The first part of two questions on Bawa we did for the Travel and Architecture module at uni.
Bawa created his own distinctive use of space by “opening the house out into the garden, and bringing the garden into the house.” Discuss ways in which he achieved this in his work. You may also choose to comment on non-residential projects.
Geoffrey Bawa (1919-2003) is the most renowned Sri Lankan architect, and is considered to have revolutionised Sri Lankan architecture after World War II. Throughout his career, he has taken discarded or oft-forgotten architectural elements both from the Sri Lankan vernacular, and from Western architecture – for example, half-round ridge tiles from the former, and extended loggias from the latter – developed and used them in modern Sri Lankan architecture. Bawa erased the distinctions between inside space and outside space by the use of structure and plan, the circulation of light and air, and the use of materials.
The house for Ena de Silva, a townhouse built in 1960 on thirty perches in Kollupitiya, is a good example of the above. Thirty perches was limited space at the time, and both Ena and Bawa wanted a private compound, so they built the entire house behind one enclosing wall. David Robson, in Bawa, says, “… the plan is introspective, forming a pattern of linked pavilions and courtyards dispersed around a large central courtyard contained within a limited perimeter wall.” Though the site is rectangular, the house is built on a skewered axis, with each room opening out into a courtyard or a little private garden.
Light and air defines space here, flowing from inside to outside, the vistas across the rooms lying on the skewered axis giving rise to the illusion of infinite space on the small plot of land. Ena did not want glass in the windows, so the rooms are open on two sides, with deep overhanging eaves. Bawa incorporated projecting bay windows and raised ventilation ridges made by crossover rafters.
Bawa’s use of natural materials further softens the boundaries between house and garden: cobbles and gravel on the courtyard floor, timber lattices, and polished satinwood columns on granite bases. The courtyard is shaded by large trees.
The same principles of plan, circulation and materials are used in a completely different way in the Kandalama Hotel, built in 1991. The site is in the Dry zone, the hotel built on a rocky ridge in the middle of the jungle. Bawa has used the natural landscape to maximum advantage. Entrance is through a winding tunnel where one wall is made of natural rock. This suddenly opens out to reveal the hotel’s pool, terraces, and Sigiriya in the distance beyond the tank. Robson states, “The snaking form makes it possible for the two residential wings to echo the shape of the ridge, so the journey to the rooms runs alongside the cliff-face, the structure burrowing into the ridge in some places, in other standing proud and allowing the rocky landscape to run beneath.”
Corridors, passages and stairways are open to the elements on two sides, with screens of vegetation grown outside. In places where the rooms cannot be completely opened, glass is used to diffuse the boundaries between indoors and outdoors by opening up the vistas of the encroaching jungle, and tank in the distance.

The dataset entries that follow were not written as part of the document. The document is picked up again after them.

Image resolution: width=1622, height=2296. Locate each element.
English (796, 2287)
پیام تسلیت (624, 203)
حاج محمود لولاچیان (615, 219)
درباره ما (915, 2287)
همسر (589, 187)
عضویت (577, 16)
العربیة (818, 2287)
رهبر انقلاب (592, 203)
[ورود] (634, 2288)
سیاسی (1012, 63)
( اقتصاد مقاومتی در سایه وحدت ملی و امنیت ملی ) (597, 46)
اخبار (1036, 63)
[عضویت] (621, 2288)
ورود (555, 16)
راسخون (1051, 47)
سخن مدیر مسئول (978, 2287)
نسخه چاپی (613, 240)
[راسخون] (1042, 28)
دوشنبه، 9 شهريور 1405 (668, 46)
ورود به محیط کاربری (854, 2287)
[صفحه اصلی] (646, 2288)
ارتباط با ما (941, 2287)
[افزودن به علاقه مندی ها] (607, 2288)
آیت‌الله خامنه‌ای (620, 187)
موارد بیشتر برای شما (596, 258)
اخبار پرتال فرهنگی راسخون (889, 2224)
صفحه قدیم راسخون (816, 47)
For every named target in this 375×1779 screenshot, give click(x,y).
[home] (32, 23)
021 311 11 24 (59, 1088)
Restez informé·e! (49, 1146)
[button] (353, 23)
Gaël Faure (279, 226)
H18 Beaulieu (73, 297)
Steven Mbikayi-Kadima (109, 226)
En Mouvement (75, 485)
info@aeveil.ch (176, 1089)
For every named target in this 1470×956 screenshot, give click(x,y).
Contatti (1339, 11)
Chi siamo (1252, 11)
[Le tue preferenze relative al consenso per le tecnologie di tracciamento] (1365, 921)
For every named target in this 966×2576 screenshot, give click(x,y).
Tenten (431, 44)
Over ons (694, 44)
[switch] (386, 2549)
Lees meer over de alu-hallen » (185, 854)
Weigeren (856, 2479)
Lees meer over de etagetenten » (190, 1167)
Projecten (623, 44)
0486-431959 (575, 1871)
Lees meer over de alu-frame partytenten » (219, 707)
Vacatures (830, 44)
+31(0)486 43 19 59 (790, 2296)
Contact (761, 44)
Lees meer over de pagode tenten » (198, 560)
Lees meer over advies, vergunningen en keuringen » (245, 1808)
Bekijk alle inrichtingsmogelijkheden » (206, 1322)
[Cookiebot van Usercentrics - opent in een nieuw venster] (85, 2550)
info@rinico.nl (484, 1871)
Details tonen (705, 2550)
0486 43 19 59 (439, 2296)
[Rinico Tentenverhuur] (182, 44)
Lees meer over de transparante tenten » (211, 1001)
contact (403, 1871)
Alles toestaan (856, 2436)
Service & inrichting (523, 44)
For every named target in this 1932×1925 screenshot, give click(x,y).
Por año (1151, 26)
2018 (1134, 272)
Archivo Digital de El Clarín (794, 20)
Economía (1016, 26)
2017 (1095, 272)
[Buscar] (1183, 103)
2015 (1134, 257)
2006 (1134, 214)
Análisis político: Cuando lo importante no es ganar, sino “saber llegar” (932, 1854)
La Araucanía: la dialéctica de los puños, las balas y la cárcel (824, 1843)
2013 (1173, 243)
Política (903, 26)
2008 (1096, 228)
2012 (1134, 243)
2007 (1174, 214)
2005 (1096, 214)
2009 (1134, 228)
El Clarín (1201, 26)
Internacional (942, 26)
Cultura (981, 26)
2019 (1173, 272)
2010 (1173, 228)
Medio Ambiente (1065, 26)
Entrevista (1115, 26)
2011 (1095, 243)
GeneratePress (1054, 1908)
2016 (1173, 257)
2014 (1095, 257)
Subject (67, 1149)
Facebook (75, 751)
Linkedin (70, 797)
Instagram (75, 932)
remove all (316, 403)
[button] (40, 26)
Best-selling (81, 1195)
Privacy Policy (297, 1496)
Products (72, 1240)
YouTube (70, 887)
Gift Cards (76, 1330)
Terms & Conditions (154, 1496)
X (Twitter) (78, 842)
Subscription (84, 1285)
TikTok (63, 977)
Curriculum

The structure is minimal, and made of concrete. Bawa makes effective use of contrast here: the materials in the public spaces cool and hard; mostly concrete and granite, relying on the expanses of natural rock to convey a sense of being in the wilderness. (Robson, 2002), while the rooms are surrounded by lush vegetation and greenery. The emphasis is not on the building itself; but on experiencing the environment as we move across the building.
Both projects, built thirty years apart, are very different. They show Bawa’s own distinctive use of space. The first is introverted; he has made a small space appear larger by using the above mentioned devices to open the house out into the garden. The second is extroverted; he has minimised the boundaries of the building, and merged it with the landscape.
Robson, David G, and Geoffrey Bawa. Geoffrey Bawa. New York, N.Y.: Thames & Hudson, 2002. Print.